Foto TeleTicino
La Posta cancella 250 impieghi per mantenere la redditività nel settore della "logistica del collettame e di magazzino". Si cercheranno di sfruttare le fluttuazioni naturali di persone dove è possibile, afferma l'azienda in un comunicato pubblicato oggi precisando che è stato negoziato un piano sociale con i sindacati.
La ristrutturazione avverrà a tappe e si estenderà fino al 2014. In totale "saranno eliminati prevedibilmente circa 250 impieghi a tempo pieno". La Posta assicura che farà il possibile per evitare licenziamenti, in caso contrario applicherà il piano sociale negoziato con i sindacati. Il personale interessato sarà assistito nella ricerca di un nuovo impiego all'interno e all'esterno dell'azienda. La prima sede interessata sarà Daillens (VD), con un progetto pilota per il nuovo sistema di trasporto. Ma dei tagli - la quantità è ancora da stabilire - sono previsti anche al centro smistamento di Cadenazzo.

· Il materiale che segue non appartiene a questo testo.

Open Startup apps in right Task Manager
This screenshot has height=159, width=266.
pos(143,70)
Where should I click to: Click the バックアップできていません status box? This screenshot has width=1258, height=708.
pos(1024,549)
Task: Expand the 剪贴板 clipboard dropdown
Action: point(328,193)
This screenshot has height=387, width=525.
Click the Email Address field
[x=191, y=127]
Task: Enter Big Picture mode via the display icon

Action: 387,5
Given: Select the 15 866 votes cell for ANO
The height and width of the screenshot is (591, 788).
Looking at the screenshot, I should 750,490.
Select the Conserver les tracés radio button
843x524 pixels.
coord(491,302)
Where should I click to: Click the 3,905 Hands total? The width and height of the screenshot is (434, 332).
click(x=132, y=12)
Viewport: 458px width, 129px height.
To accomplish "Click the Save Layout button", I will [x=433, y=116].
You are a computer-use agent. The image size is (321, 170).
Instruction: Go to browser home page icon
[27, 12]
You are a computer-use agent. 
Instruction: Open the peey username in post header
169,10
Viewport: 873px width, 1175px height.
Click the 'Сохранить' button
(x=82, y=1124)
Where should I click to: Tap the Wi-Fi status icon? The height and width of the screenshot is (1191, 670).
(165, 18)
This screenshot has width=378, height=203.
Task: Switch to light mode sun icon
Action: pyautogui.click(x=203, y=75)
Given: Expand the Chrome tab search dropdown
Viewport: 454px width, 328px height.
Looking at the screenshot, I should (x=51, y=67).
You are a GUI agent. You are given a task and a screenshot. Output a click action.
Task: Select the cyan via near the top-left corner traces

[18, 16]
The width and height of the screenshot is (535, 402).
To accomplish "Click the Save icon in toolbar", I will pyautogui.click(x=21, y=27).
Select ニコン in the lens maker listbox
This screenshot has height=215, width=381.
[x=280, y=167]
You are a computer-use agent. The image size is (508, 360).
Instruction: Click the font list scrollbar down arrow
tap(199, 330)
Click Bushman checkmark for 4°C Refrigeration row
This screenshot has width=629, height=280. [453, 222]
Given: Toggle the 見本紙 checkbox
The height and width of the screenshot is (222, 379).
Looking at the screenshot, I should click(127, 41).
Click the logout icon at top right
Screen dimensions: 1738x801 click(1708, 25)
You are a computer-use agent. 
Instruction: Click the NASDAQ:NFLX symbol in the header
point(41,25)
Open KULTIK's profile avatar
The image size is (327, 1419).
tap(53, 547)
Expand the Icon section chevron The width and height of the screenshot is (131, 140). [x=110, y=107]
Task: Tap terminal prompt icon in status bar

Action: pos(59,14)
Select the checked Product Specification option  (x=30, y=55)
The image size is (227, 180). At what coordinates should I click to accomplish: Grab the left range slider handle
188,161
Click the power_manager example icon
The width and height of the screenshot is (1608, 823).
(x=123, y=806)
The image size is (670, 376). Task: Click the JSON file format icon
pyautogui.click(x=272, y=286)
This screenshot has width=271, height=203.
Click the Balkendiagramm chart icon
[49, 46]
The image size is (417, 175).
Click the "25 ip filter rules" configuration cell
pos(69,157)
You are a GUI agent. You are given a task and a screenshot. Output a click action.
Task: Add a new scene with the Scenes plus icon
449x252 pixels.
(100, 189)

PostLogistics, unità del gruppo posta, gestisce, oltre al traffico di pacchi, anche la logistica delle merci e di magazzino. Per affermarsi in un settore sempre più sottoposto ad una concorrenza aggressiva e mantenere la redditività, è necessaria una ristrutturazione, spiega il comunicato.
PostLogistics quindi si concentra su invii piccoli e leggeri. Per la distribuzione verranno utilizzati sempre più furgoni di dimensioni medio-piccole guidati da trasportatori esterni legati a PostLogistics. Questo comporta una diminuzione del numero degli autisti dell'impresa. Anche la produttività della logistica di magazzino deve essere incrementata tramite "l'adeguamento delle condizioni di lavoro agli standard di settore" e un migliore collegamento alle reti di trasporto della Posta.